Egypt, Ethiopia clinch dam agreement as Riyadh’s Red Sea initiative moves forward
DUBAI - Egypt, Ethiopia and Sudan reached a preliminary agreement on the filling and operation of what will be Africa’s biggest hydro-electric dam project.
Ethiopia, which is building the Grand Ethiopian Renaissance Dam (GERD) at a cost of $4 billion and which is approximately 80% complete, has long-running disagreements over the project with Egypt, which fears the dam will compound its water insecurity issues and strike an economic blow to its lower-income population.
The project has hung over relations between Egypt and Ethiopia for years. Both sides have remained at loggerheads, giving rise to fears the project could draw the two neighbours — both key US allies in Africa — into a military conflict.
Ethiopia is hoping to start electricity generation from the dam as soon as possible with its construction at a stage at which filling can begin on short notice. The preliminary agreement will allow Ethiopia to fill the dam in stages during the area’s wet season. However, a final agreement, which is being brokered by US Treasury Secretary Steven Mnuchin and World Bank President David Malpass, is contingent on technical negotiations to iron out details.
The GERD was constructed on a tributary known as the Blue Nile that contributes more than 80% of the Nile’s water, which supplies Egypt with 90% of its water. Egypt, a country of nearly 100 million, worries that a drop in water flow could affect its electricity generation from the Aswan Dam, costing it hundreds of millions of dollars.
On the other hand, nearly two-thirds of Ethiopia’s 108 million people do not have access to electricity and the GERD promises to not just correct that with 6,000 megawatts of electricity generation capacity but to export surplus to neighbouring countries, including Sudan, South Sudan, Kenya, Djibouti and Eritrea.
Egyptian and Ethiopian officials hope to finalise an agreement by the end of January after they were unable to deliver the finer details of a deal by a January 15 deadline.
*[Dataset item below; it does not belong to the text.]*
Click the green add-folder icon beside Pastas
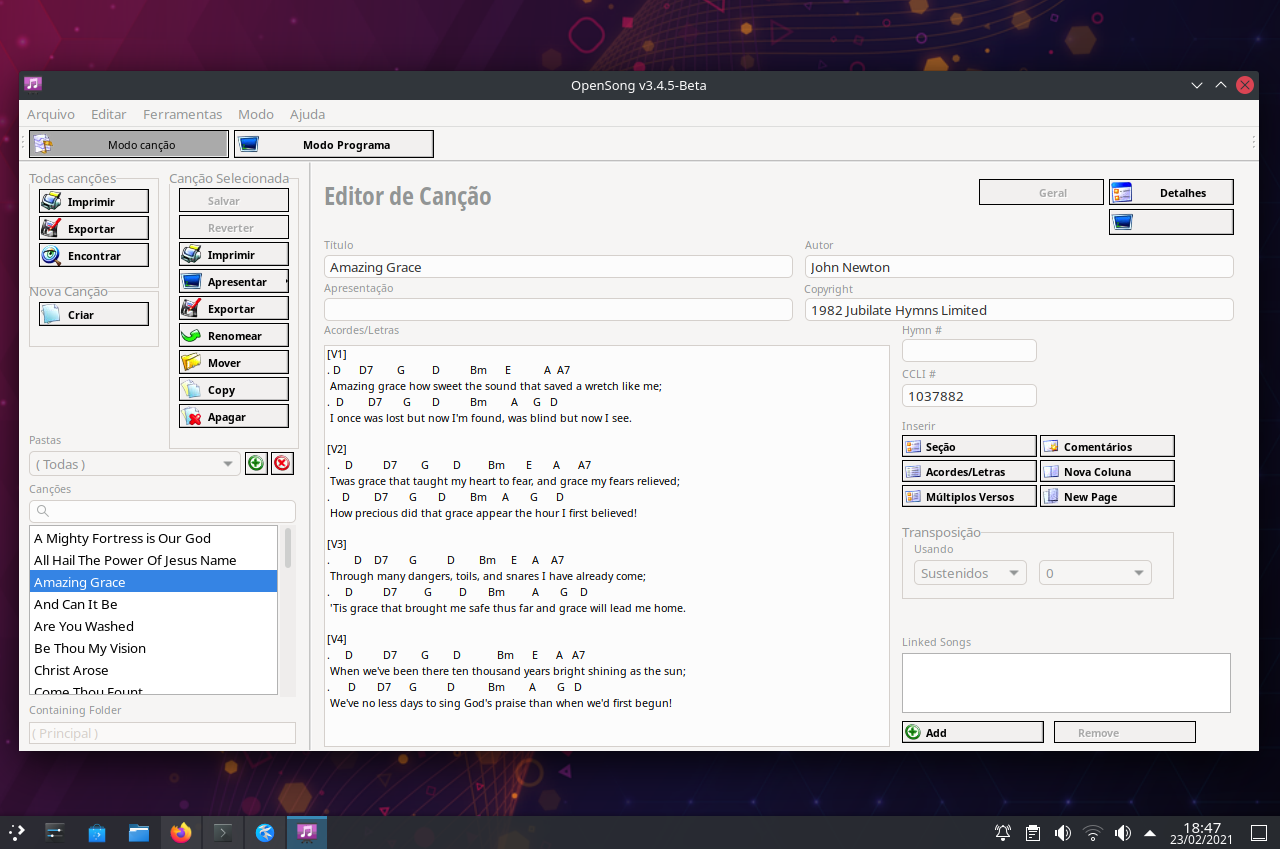Viewport: 1280px width, 849px height. 255,463
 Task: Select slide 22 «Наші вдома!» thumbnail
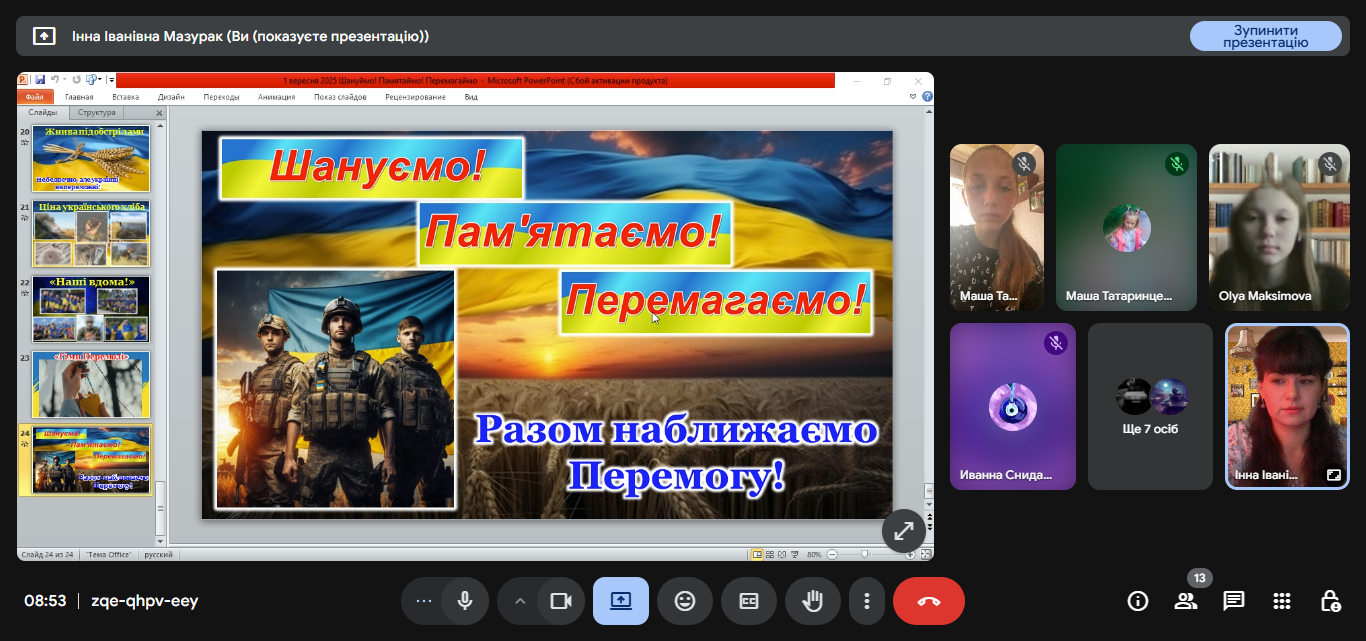click(91, 310)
Officials described fundamental differences between the Egyptian and Ethiopian sides as persisting but the process holds growing promise and, in a much-desired development, talks eased tensions between the two sides. An amicable resolution of this and warming of relations between Egypt and Ethiopia, though a complicated task, would prove a huge boon for the region’s political and economic outlook.
Saudi Arabia’s push for a Red Sea bloc moved forward as representatives of eight countries met in Riyadh to sign a charter to establish the Council of Arab and African States bordering the Red Sea and Gulf of Aden.
Saudi Arabia introduced the initiative just more than a year ago but the signing of the charter overcame important challenges by bringing together countries that have not always seen eye to eye on regional issues. The council brings together Egypt, Sudan, Yemen, Djibouti, Somalia, Jordan and Saudi Arabia.
The Red Sea corridor spans 2,250km at its widest point and is a key waterway that separates the Mediterranean from the Indian Ocean, linking two strategic choke points in global maritime trade — the Bab el Mandeb Strait and the Suez Canal, through which about 10% of global trade and 4 million barrels of oil pass daily.
The United States, China, Japan, Turkey, Italy and France are “extra regional” powers that have established a presence in the Red Sea and Gulf of Aden through various bilateral arrangements. Yet, despite the growing international interest in the Red Sea and Gulf of Aden, relatively limited trade takes place between the countries overlooking the waterways despite their combined population of 230 million and land mass covering an area larger than the European Union.
The Horn of Africa and Yemen have suffered from long-standing political instability, ethnic conflict and the menace of illegal activities those conditions typically incubate. Drug and human trafficking together with arms smuggling remain the region’s most pressing challenges in the years ahead and will represent the council’s greatest priorities.
Saudi Arabia accounts for nearly two-thirds of the combined GDP of the Red Sea’s and Gulf of Aden’s littoral countries but the potential for deeper economic integration and the growth that could unlock offers great promise. It is estimated that, by the end of the next decade, Africa will account for as much as one-quarter of the world’s consumer market.
Saudi Arabia’s Vision 2030 and its $500 billion NEOM project at the northern tip of the Red Sea needs a secure wider environment in the Red Sea and the Gulf of Aden to deliver dividends to both the kingdom and its immediate neighbourhood.
Through the council, Riyadh will hope to put a lid on growing influence from regional rivals, in particular Turkey and Iran, which have sought to expand their own footprint in the Red Sea and Gulf of Aden regions in recent years.